Publicacao/Comunicacao
Intimação - DESPACHO
PROCEDIMENTO DO JUIZADO ESPECIAL CÍVEL Nº 6001713-42.2024.4.06.3821/MG
RÉU: CAIXA SEGURADORA S/A
DESPACHO/DECISÃO
Tratando-se de ação que discute a cobertura securitária de contrato adjeto a financiamento habitacional, a instituição financeira credora do financiamento habitacional não é parte legítima para figurar no polo passivo da demanda. Isto porque o contrato de seguro estabelece uma relação jurídica apenas entre o mutuário e a seguradora, cabendo a estes a discussão das cláusulas ou a execução do contrato.

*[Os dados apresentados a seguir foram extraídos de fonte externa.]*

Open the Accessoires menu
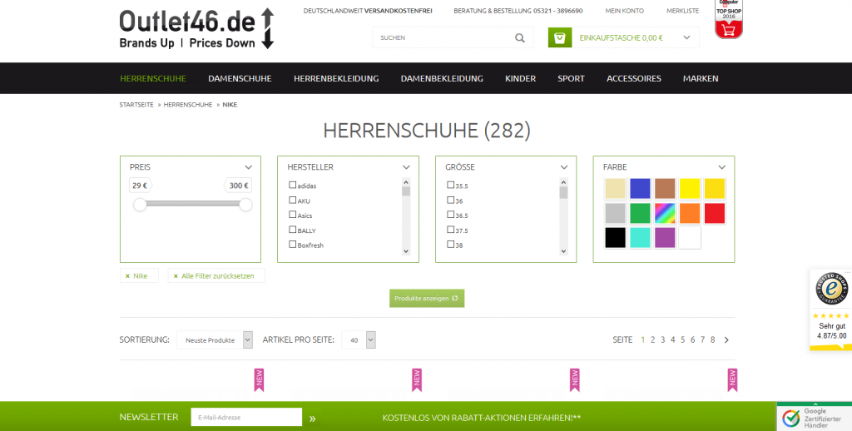 633,78
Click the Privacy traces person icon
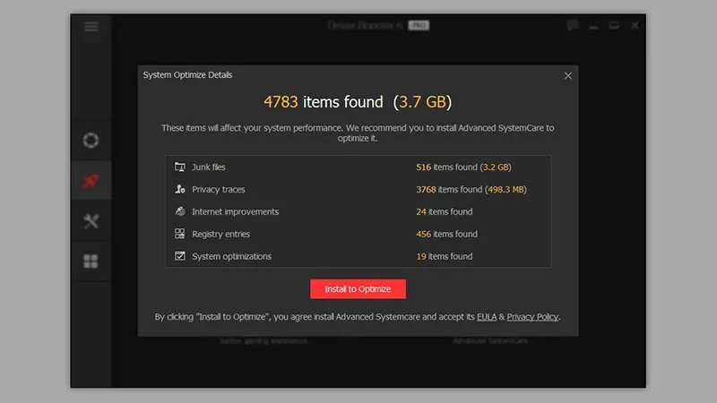 (180, 190)
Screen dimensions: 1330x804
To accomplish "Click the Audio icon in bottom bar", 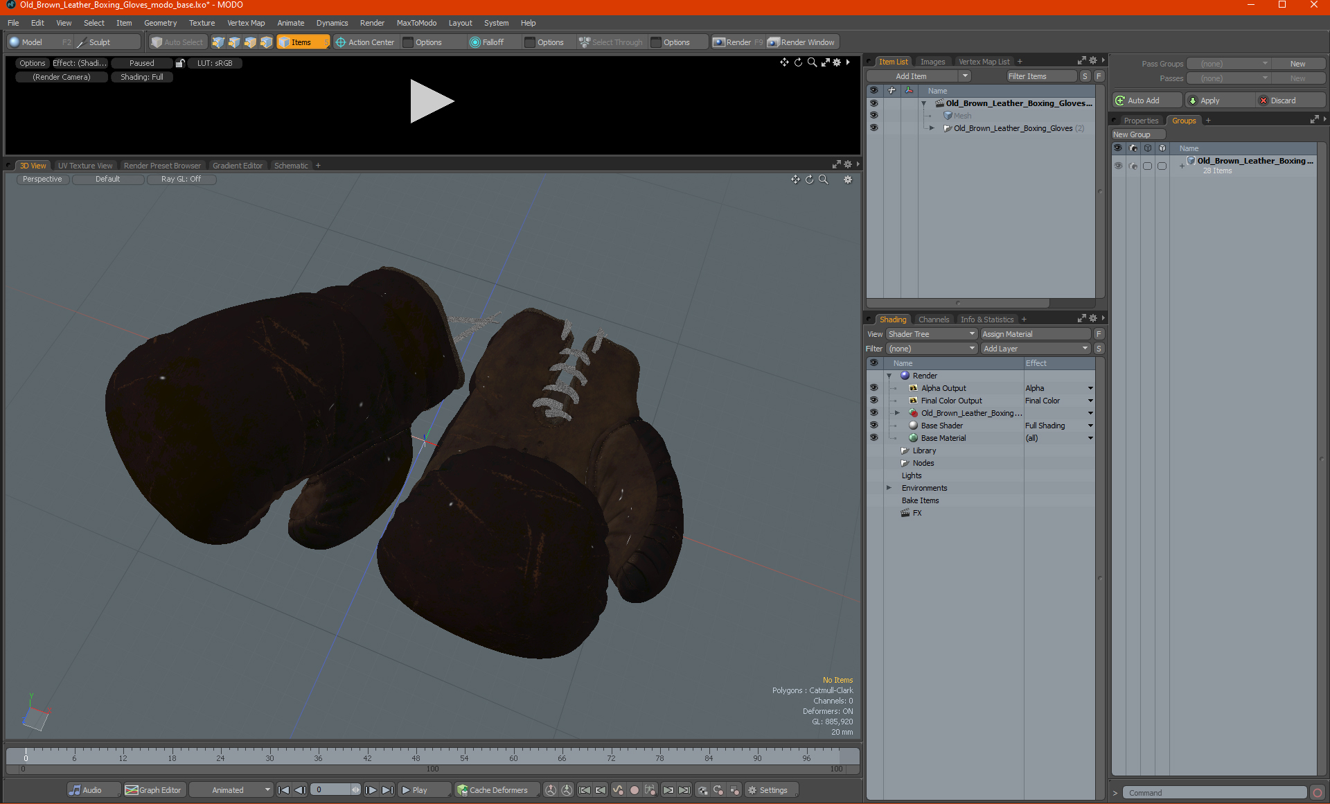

Conforme se verifica dos autos, a atuação da CEF no presente feito se restringiu à de mero agente financeiro, apenas efetuando a liberação da quantia mutuada, não tendo qualquer ingerência da construção ou reforma realizada no imóvel. Não há nos autos qualquer comprovação de que a CEF tenha atuado como agente promotor da obra, escolhido a construtora ou tido qualquer responsabilidade relativa à elaboração do projeto.
É importante esclarecer que seguradora do contrato em discussão, Caixa Seguradora S.A., é pessoa jurídica de direito privado autônoma, que não se confunde com a Caixa Econômica Federal (CEF). Inclusive, foi a Caixa Seguradora que negou a cobertura securitária, conforme documentos dos autos.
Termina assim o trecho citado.